Physics, vehicular stamina and the frailty of the human body aren’t even an afterthought in director Louis Leterrier’s tenth (!) entry in this hard-charging franchise, but I’ll say this: He’s definitely the man for the job, having long ago helmed 2002’s enormously entertaining The Transporter and its 2005 sequel.
![]() |
Confronted by a massive, spherical bomb rolling its way through the streets of Rome — target: The Vatican — Dom and his comrades desperately try to re-route the threat. |
As an added bonus, Jason Momoa is a memorably and thoroughly reprehensible villain: a deranged, giggling sociopath prone to outré outfits and a mincing manner that make him even scarier. If he were granted a Snidely Whiplash mustache, I’m sure he’d twirl it with glee.
The story opens with a cleverly tweaked flashback to a key event in 2011’s Fast Five, as Dom (Vin Diesel) and his crew steal a massive bank vault laden with $100 million belonging to drug kingpin Herman Reyes (Joaquim de Almeida).

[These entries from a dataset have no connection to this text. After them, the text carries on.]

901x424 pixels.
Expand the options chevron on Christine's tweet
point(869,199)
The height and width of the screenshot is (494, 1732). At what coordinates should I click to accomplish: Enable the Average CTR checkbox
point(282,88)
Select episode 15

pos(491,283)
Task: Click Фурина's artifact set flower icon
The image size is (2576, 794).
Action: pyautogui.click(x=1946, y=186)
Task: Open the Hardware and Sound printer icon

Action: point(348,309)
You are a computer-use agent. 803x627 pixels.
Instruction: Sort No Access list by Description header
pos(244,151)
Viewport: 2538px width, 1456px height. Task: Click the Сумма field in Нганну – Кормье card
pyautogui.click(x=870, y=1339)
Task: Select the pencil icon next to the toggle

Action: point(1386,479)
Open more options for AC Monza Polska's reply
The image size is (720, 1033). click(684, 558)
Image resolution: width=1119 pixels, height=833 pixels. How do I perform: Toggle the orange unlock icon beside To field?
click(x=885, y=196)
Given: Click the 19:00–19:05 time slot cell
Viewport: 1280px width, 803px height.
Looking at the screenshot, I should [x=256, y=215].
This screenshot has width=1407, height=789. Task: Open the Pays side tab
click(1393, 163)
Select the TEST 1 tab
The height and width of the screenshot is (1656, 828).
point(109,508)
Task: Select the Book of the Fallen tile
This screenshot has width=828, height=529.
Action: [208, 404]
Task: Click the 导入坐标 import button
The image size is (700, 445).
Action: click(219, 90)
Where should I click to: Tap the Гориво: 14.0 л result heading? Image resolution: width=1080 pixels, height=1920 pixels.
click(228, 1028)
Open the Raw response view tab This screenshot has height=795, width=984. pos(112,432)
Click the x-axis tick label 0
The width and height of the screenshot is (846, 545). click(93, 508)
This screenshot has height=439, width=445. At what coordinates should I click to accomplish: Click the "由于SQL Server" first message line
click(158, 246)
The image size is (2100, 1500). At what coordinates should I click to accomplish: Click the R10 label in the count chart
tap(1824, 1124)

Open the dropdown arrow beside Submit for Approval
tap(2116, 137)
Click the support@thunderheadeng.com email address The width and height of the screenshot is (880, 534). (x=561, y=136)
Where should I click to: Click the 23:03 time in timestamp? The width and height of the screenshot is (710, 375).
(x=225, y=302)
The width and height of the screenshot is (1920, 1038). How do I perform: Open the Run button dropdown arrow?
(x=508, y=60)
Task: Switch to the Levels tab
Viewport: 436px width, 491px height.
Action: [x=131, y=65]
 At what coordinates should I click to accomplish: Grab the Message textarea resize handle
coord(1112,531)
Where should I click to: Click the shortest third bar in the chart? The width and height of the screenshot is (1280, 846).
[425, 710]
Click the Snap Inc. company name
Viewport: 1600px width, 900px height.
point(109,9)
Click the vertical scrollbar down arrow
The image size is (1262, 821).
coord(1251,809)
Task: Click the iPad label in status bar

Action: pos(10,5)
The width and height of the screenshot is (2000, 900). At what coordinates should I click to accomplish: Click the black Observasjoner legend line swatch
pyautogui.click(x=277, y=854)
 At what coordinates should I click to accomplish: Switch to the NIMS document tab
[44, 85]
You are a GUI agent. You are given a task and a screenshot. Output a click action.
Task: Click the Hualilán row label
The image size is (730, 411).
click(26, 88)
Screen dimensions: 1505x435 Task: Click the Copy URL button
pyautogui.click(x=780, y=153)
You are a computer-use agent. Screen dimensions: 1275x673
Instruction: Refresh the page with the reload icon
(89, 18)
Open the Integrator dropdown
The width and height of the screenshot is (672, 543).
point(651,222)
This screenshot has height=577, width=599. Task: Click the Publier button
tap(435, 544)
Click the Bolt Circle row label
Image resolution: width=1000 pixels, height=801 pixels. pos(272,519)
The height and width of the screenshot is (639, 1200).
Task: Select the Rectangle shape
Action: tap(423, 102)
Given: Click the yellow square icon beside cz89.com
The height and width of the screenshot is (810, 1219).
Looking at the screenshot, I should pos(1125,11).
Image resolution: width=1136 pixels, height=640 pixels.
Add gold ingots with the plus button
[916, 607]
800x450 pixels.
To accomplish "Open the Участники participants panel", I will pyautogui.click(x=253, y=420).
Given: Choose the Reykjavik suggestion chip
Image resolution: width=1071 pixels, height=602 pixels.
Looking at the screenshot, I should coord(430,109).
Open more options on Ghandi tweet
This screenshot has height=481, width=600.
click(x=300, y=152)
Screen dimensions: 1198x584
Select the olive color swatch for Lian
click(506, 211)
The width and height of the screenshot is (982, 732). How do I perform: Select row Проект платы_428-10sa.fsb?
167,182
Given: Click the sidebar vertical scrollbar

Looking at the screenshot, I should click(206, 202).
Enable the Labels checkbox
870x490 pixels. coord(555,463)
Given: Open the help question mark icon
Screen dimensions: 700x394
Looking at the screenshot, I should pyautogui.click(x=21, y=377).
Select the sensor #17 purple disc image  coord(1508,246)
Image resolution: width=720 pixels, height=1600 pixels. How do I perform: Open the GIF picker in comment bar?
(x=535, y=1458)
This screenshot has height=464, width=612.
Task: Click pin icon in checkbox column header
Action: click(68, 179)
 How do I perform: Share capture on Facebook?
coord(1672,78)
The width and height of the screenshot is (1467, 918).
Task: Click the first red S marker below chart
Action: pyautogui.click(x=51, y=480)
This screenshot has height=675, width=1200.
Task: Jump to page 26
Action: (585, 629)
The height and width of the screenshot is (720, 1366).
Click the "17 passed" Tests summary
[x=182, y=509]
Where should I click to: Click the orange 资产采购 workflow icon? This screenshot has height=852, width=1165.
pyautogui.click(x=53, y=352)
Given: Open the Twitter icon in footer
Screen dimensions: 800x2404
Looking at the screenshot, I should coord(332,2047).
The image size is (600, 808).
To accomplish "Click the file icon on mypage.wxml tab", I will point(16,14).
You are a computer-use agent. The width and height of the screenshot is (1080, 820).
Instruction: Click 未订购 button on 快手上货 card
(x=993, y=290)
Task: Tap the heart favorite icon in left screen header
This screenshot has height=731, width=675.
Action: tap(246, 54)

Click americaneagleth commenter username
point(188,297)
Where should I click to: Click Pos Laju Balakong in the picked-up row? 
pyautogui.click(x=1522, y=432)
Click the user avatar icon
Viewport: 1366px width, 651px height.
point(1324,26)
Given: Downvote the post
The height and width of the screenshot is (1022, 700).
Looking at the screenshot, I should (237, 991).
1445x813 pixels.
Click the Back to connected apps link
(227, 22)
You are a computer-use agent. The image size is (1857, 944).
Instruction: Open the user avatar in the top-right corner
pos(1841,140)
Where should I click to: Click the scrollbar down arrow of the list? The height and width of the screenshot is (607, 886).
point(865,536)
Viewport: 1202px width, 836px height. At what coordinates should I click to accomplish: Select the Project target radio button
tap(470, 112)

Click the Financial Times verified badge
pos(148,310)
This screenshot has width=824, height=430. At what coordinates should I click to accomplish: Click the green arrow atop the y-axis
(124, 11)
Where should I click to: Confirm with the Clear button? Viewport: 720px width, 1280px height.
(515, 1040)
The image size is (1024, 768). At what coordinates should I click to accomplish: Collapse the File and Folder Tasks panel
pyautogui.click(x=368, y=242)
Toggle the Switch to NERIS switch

Our heroes subsequently drag the vault through the streets of Rio de Janeiro, laying waste to everything in its path, until the audacious climax on the Teodoro Moscosco Bridge.
In this “adjusted” version of events, Reyes perishes on the bridge: a demise witnessed by his violently unbalanced adult son, Dante (Momoa), who barely survives.
(This sequence also allows us to spend a few minutes with the late Paul Walker’s Brian O’Connor, which is a nice — and respectful — touch.)
As things kick into gear in the present day, Dante — who has spent the intervening 12 years plotting revenge — orchestrates the first in an increasingly lethal series of attacks on everybody Dom holds dear. The goal is not to killDom — at least, not immediately — but to make him suffer the deaths of his friends and family, most particularly main squeeze Letty (Michelle Rodriguez) and their 8-year-old son, Little Brian (Leo Abelo Perry).
Meanwhile, Tej (Ludacris), Ramsey (Nathalie Emmanuel), Han (Sung Kang) and Roman (Tyrese Gibson) jet off to Rome, to handle a heist assigned by the clandestine U.S. government “Agency” that runs off-the-books operations, and until recently has been headed by the equally mysterious “Mr. Nobody” (Kurt Russell).
Back home in Los Angeles, Dom and Letty get an unexpected visitor: a badly wounded Cipher (Charlize Theron), the über-nasty who bedeviled our heroes in the series’ previous two installments, most notoriously when she killed Diplomatic Security Service Agent Elena (Elsa Pataky) while Dom watched.
Letty would just as soon put a bullet between Cipher’s eyes, but the latter has just barely survived her own unpleasant encounter with Dante. In a nod to the old mantra — “The enemy of my enemy is my friend” — an uneasy truce is struck.